## Exercise requirements
From the data below, copy each line that includes the word "Expand".

Segment Start: Exercise materials

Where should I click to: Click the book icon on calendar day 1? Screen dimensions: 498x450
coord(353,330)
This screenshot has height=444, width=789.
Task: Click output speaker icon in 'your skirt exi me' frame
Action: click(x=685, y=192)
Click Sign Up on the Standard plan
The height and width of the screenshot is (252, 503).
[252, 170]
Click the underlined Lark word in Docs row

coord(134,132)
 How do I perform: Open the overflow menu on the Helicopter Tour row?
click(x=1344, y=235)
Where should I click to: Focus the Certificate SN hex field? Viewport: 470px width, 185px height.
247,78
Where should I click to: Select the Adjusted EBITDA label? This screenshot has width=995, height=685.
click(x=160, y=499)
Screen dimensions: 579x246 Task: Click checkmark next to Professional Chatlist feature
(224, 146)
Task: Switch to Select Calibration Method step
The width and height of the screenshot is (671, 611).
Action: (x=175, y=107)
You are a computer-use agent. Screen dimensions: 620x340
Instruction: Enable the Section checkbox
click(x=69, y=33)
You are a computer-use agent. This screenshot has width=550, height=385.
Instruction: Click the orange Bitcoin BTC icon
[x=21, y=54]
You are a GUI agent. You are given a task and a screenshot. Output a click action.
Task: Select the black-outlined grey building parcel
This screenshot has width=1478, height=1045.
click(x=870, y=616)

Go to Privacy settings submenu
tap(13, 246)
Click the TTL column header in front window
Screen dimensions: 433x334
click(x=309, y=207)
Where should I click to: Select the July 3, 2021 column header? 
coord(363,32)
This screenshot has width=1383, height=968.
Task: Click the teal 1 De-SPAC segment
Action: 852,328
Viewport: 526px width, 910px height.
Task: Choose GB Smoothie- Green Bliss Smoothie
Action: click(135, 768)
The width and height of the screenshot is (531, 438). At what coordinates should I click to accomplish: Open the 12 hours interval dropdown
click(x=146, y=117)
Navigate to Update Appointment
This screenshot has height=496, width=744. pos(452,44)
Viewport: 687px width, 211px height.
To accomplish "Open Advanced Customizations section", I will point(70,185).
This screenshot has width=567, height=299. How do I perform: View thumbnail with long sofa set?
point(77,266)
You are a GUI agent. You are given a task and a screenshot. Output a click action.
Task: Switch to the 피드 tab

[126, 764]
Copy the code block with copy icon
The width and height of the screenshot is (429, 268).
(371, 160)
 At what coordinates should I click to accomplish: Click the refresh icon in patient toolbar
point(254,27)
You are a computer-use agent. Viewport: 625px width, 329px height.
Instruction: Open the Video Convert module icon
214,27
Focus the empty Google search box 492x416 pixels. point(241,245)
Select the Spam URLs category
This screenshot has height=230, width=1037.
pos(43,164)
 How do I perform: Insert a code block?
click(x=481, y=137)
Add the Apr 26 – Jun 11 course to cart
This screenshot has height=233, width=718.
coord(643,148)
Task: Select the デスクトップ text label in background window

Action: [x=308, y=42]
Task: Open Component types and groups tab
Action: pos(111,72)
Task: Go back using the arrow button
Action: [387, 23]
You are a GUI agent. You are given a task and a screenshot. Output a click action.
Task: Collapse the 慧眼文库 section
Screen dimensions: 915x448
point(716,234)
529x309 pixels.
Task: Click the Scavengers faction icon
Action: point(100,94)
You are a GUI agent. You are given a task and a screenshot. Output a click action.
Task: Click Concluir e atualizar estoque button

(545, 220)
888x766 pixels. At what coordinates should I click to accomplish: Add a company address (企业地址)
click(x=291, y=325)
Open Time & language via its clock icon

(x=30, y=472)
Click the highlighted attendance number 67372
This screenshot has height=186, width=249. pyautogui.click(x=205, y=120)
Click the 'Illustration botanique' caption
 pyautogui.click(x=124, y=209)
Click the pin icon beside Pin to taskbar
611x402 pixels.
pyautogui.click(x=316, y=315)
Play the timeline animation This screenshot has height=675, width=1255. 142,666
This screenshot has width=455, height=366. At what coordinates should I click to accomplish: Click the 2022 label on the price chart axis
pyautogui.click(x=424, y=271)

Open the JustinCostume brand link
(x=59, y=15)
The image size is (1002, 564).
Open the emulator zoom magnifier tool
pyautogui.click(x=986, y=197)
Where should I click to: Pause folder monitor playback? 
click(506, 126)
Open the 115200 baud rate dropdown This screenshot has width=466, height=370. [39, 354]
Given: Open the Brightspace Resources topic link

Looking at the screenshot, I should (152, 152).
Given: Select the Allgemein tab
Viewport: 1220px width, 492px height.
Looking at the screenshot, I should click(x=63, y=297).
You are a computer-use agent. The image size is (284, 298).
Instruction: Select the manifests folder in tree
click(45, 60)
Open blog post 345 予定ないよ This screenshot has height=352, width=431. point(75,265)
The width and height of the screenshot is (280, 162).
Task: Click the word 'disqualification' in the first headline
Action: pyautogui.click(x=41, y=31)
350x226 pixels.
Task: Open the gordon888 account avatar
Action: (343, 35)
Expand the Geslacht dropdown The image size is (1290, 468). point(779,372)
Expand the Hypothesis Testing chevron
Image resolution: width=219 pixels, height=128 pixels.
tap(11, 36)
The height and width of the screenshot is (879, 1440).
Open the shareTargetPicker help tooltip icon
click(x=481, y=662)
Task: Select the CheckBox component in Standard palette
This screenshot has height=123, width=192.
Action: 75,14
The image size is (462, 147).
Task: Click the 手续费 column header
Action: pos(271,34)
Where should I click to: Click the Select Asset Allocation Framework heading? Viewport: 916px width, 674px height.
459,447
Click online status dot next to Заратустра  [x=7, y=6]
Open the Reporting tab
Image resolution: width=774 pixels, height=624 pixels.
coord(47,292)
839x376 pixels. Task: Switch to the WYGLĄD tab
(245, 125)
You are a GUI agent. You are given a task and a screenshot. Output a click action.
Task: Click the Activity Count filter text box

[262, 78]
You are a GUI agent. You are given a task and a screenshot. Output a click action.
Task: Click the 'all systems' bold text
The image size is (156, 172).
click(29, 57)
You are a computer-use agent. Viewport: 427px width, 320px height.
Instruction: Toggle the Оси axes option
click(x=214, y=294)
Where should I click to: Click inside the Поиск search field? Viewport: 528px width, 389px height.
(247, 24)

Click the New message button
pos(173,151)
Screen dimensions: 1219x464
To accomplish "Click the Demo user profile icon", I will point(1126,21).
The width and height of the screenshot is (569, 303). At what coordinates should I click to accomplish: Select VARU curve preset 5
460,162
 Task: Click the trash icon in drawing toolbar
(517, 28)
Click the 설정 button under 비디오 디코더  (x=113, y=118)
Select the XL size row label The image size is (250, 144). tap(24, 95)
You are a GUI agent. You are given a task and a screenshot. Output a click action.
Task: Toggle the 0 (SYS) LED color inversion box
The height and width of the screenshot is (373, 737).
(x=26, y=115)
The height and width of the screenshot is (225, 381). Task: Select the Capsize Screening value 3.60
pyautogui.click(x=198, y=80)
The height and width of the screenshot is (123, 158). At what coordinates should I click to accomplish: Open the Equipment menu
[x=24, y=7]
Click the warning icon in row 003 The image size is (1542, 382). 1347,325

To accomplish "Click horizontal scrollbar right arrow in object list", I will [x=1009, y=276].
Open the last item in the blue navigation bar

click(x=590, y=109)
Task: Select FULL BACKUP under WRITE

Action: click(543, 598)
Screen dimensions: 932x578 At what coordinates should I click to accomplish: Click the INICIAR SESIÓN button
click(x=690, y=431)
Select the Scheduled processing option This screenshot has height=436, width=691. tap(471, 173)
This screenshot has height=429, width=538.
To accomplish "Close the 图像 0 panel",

Segment End: Exercise materials

## Task solution
Expand the Geslacht dropdown The image size is (1290, 468). point(779,372)
Expand the Hypothesis Testing chevron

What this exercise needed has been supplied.